[Saved data entries]
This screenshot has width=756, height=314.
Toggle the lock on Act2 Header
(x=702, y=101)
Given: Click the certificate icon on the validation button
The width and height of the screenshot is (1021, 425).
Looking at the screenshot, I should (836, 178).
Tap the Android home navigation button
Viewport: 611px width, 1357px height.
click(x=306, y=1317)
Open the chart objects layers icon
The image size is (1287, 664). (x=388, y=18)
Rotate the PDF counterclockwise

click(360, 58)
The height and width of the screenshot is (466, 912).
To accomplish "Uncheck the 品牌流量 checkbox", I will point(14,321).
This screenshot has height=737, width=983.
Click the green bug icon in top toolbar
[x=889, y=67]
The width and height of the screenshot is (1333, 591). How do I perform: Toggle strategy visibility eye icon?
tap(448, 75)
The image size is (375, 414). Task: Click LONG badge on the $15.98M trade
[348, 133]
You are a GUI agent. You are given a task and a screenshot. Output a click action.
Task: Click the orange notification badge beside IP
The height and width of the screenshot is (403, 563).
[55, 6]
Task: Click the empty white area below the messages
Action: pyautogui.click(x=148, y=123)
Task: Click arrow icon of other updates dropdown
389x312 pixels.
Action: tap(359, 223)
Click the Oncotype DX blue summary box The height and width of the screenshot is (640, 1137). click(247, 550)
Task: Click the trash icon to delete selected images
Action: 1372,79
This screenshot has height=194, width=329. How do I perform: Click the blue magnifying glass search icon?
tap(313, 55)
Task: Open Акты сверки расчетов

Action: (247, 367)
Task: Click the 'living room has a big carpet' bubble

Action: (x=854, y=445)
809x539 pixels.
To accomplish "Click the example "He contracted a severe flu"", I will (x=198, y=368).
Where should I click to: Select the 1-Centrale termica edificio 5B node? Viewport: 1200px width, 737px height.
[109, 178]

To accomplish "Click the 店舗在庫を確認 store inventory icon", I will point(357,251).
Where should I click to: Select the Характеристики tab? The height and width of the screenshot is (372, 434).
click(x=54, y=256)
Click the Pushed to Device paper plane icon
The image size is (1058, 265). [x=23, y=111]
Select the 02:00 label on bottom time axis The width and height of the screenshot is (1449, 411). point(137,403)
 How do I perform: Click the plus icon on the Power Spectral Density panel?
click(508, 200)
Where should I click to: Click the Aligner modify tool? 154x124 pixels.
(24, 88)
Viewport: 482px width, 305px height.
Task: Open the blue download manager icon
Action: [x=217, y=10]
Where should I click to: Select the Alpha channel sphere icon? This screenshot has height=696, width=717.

# [Task statement]
Line count for the string "will": tally the lines of the records above that contain it and give only the result.

# [Reply]
3